Today, the UK has 54,000 breeding pairs – juveniles and continental migrants increasing the total winter population to 160,000.

The native bird is the most popular with hunters in Canada and the USA. Some say it is ‘yummy’ to eat. Others welcome its control as a pest. Its grazing of grass and arable crops is the equivalent of a sheep, and every 40 seconds (28 ounces per day) it fouls the ground with droppings immune to over 100 antibiotics.

Since municipal parks are a favoured habitat, this makes Canada geese a more noticeable public nuisance than other birds. In flight, they have caused one fatal airliner crash in Canada and the sensational safe landing of a US Airways plane on the Hudson River off midtown Manhattan in 2009.

This century, they have been removed from the UK protected list. They can be shot or have their eggs dispatched, but only by the owners of land where they are deemed intolerable. In 2008, the cookery writer and entrepreneur Prue Leith caused a furore by telling an interviewer she had made an omelette with eggs from her resident Canada geese. Robert Hardman, the royal biographer, came to her defence with a newspaper article headlined ‘The most loathsome bird in Britain’.

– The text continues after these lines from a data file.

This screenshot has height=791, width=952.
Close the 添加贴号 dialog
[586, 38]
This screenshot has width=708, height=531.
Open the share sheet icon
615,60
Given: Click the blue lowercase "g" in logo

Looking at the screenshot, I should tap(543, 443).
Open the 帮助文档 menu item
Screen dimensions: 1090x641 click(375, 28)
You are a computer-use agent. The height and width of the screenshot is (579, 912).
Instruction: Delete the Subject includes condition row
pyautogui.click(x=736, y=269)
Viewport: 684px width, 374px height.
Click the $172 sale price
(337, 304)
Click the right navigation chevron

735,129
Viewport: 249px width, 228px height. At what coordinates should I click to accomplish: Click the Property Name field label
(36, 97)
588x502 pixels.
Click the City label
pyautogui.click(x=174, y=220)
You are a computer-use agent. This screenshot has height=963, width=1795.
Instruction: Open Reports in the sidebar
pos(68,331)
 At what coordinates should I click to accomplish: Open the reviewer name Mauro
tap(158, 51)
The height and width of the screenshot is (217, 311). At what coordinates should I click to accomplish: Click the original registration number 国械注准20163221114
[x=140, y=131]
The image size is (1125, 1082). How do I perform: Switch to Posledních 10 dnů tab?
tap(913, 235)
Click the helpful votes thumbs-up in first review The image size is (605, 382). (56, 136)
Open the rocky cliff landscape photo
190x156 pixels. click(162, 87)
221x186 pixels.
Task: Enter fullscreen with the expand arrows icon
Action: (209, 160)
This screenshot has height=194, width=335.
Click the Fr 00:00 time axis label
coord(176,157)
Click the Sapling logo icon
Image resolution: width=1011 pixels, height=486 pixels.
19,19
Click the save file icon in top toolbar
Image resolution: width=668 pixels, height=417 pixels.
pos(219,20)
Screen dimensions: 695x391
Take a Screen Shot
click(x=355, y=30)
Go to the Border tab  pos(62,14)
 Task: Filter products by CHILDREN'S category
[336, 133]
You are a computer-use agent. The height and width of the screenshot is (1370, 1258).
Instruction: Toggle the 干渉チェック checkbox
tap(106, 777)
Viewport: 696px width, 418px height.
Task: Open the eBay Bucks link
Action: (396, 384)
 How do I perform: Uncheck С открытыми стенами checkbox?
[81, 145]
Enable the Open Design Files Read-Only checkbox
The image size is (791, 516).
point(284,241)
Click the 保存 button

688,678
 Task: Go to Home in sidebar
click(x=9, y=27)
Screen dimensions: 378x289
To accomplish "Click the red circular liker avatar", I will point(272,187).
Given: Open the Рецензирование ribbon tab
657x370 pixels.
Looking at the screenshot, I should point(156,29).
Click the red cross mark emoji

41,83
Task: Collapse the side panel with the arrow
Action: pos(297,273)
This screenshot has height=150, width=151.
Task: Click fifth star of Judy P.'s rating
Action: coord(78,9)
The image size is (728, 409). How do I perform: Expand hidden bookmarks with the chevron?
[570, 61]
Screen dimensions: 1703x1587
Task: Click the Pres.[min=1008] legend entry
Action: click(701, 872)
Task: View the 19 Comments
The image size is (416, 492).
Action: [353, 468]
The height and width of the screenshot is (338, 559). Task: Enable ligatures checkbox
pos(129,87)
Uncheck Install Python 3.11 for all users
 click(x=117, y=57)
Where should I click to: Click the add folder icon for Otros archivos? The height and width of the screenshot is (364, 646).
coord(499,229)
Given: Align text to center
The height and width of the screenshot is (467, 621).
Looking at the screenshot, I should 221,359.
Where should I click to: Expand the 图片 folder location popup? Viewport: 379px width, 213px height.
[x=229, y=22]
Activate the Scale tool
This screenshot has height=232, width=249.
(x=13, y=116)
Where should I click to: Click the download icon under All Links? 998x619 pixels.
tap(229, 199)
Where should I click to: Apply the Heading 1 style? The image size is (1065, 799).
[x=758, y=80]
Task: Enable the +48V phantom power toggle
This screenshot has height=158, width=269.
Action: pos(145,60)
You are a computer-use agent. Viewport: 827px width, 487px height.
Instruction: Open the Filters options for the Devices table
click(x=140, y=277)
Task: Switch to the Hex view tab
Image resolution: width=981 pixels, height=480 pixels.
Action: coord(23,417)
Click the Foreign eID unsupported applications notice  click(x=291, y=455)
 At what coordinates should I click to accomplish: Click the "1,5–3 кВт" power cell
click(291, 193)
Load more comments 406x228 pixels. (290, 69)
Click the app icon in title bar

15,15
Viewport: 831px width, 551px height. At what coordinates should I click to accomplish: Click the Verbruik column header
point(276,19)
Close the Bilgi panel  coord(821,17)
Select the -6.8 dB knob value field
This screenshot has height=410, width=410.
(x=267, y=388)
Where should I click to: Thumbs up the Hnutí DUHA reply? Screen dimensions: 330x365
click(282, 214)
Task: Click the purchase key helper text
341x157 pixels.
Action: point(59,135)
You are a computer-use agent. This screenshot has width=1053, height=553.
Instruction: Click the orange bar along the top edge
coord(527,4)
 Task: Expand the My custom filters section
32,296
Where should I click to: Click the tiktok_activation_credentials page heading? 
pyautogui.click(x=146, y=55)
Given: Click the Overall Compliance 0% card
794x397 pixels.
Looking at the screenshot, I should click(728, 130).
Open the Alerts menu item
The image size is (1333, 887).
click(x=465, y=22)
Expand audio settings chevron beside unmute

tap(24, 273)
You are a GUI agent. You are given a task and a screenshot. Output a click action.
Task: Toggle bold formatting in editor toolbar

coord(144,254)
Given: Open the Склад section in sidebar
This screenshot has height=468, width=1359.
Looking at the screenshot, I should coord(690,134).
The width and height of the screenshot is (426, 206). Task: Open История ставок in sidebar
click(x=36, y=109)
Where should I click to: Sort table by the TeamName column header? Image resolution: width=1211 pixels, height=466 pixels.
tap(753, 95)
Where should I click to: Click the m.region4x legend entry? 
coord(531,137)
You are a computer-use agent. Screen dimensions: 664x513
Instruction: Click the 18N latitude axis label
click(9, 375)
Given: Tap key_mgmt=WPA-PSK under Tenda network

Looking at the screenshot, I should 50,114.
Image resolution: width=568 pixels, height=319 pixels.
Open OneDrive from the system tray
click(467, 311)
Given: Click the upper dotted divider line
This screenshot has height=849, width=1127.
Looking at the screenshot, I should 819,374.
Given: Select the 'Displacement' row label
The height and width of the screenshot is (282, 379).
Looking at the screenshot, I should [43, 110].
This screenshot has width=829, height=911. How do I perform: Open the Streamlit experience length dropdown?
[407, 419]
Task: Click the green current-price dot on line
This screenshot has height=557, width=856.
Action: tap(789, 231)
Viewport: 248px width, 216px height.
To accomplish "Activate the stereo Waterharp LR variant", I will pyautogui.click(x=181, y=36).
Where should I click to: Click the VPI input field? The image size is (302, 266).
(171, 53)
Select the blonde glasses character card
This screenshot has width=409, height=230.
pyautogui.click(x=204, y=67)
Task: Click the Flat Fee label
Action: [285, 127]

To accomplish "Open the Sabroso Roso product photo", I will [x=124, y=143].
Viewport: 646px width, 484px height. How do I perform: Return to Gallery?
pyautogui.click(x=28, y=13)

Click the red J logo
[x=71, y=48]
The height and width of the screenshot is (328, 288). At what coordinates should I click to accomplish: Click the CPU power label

Canadas are imposingly large – but are the brownest, plainest of geese and no match for our migratory species, especially the smaller silver-and-black barnacle, which also has a black-and- white head and black neck. Their honking cry is tuneless, but for me all is forgiven because they amused my wife in her last years.

At Hampstead Heath’s sanctuary pond, there was the well-known Eddie, flightless owing to a genetic deformity called angel wing. My wife pitied him for the relentless bullying he endured from the pond’s mute swan cob. Her ‘Goosey!’ call would bring Eddie from the furthest reaches.

In Regent’s Park, the resident gaggle would pursue her regardless of reward, nipping where they could. And at Kenwood in springtime, leggy goslings would hurry from parental safety to greet her.